Wednesday, September 14, 2005

First Katrina Criminal Charges

From AP:

The husband-and-wife owners of a nursing home were charged with homicide because they did not evacuate 34 elderly patients who died after Hurricane Katrina struck, the first major criminal case related to the storm's still rising death toll.
...
Including deaths in four other states, Katrina's overall toll stood at 659.

Authorities said the toll would be lower if Salvador and Mable Mangano, owners of the St. Rita's nursing home in town of Chalmette, had heeded warnings to evacuate their patients as Katrina came ashore Aug. 29.

"The pathetic thing in this case was that they were asked if they wanted to move them and they did not," said Louisiana Attorney General Charles Foti. "They were warned repeatedly that this storm was coming. In effect, their inaction resulted in the deaths of these people."

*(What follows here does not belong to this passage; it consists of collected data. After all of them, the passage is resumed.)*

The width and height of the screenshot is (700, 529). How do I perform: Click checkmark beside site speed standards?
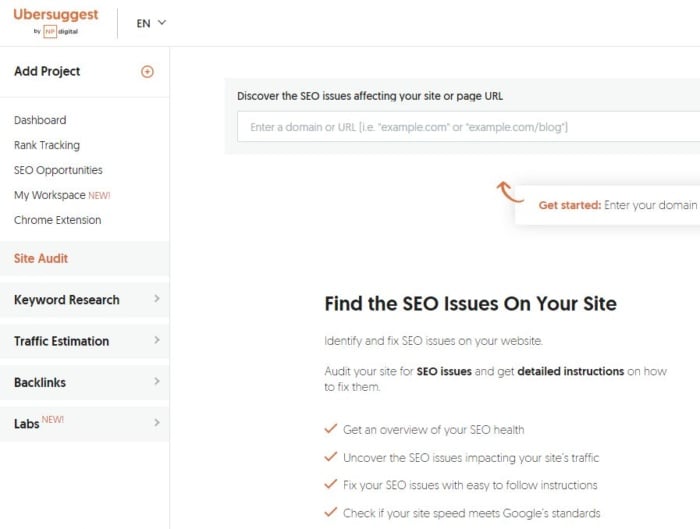pos(330,512)
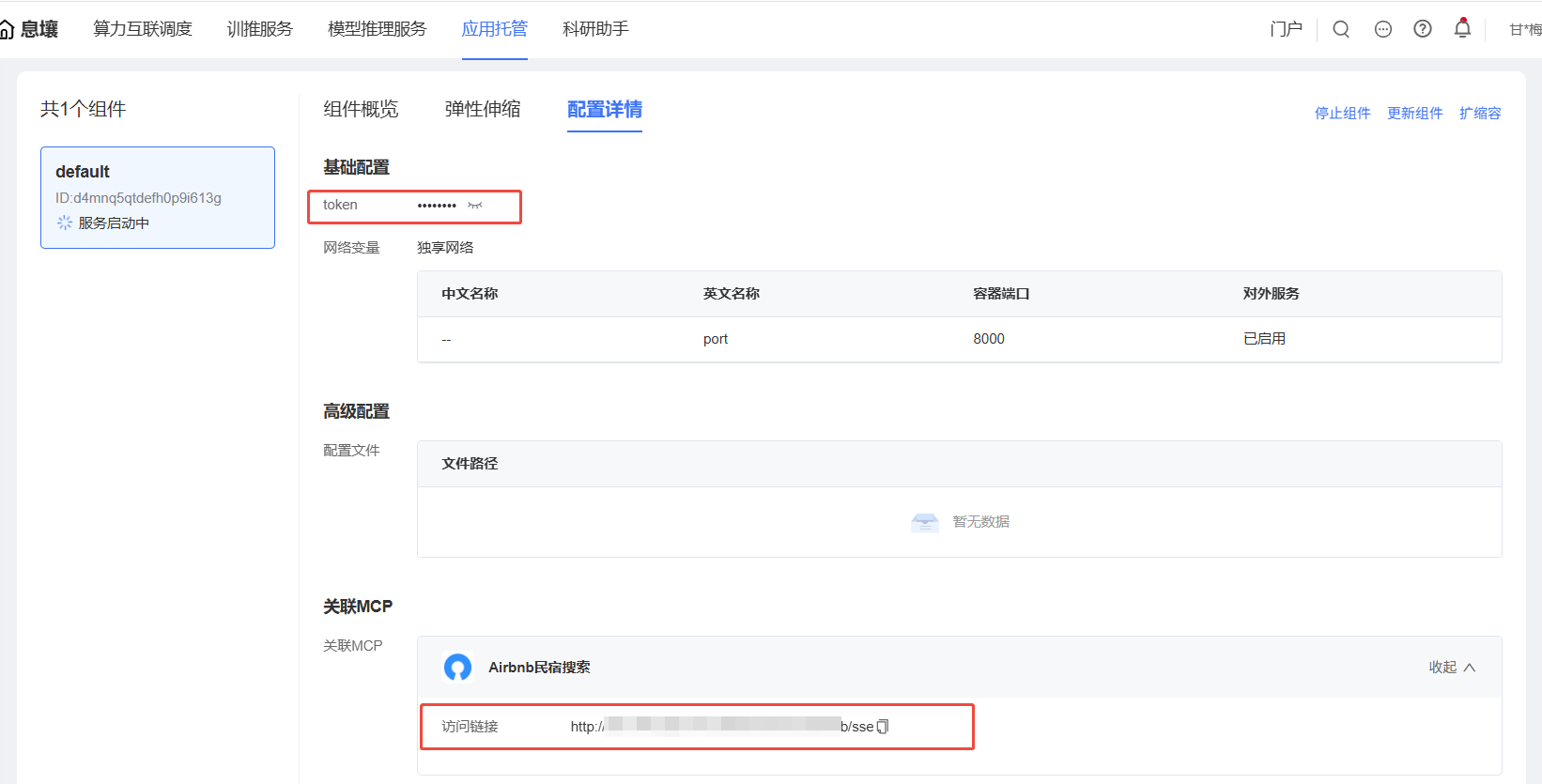Copy the MCP access link
This screenshot has width=1542, height=784.
(883, 727)
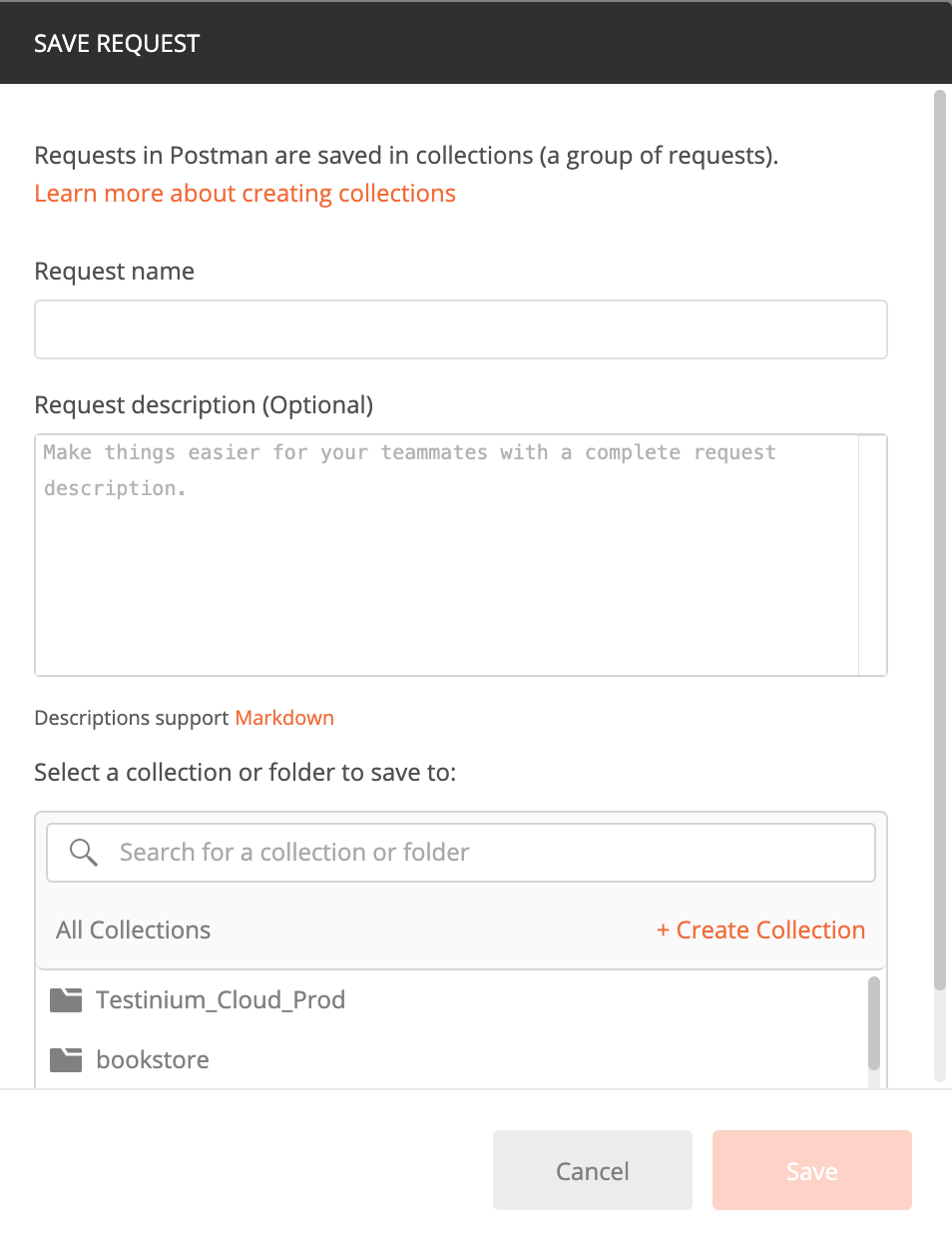This screenshot has height=1242, width=952.
Task: Click + Create Collection
Action: (x=760, y=930)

The Manganos were released on $50,000 bond each; each of the 34 counts against them carries up to five years in prison. Their attorney, Jim Cobb, said his clients were innocent and had waited for a mandatory evacuation order from the officials of St. Bernard Parish that never came.

Cobb said the Manganos were forced to make a difficult decision as Katrina approached: risk the health of the patients — many of them frail and on feeding tubes — in an evacuation, or keep them comfortable at the home through the storm.

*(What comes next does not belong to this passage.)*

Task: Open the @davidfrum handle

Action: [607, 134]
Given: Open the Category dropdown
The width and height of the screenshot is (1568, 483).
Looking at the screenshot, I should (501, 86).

Tom Rodrigue, whose mother died in the home, was not satisfied. "She deserved the chance, you know, to be rescued instead of having to drown like a rat," he said.


The attorney general is also investigating the deaths of 45 terminally ill and immobile patients at Memorial Medical Center in New Orleans itself, presumably from heat and their illnesses. There one doctor, a cancer specialist named Scott Sonnier, has already admitted leaving patients under his care to die in favour of aiding his physically capable fiancee who is a doctor at another New Orleans hospital. Dr. Sonnier, it seems, goes by the nickname "Scoot".

But it occurs to me that if the Louisiana attorney general is seeking 5 years in prison for each of 34 counts of homicide for the Manganos, should he be thinking about charges for those in authority if they are shown to be likewise negligent in failing to evacuate those under their care? Nagin, Blanco, Brown, Chertoff and Bush would do well to consider the possibility.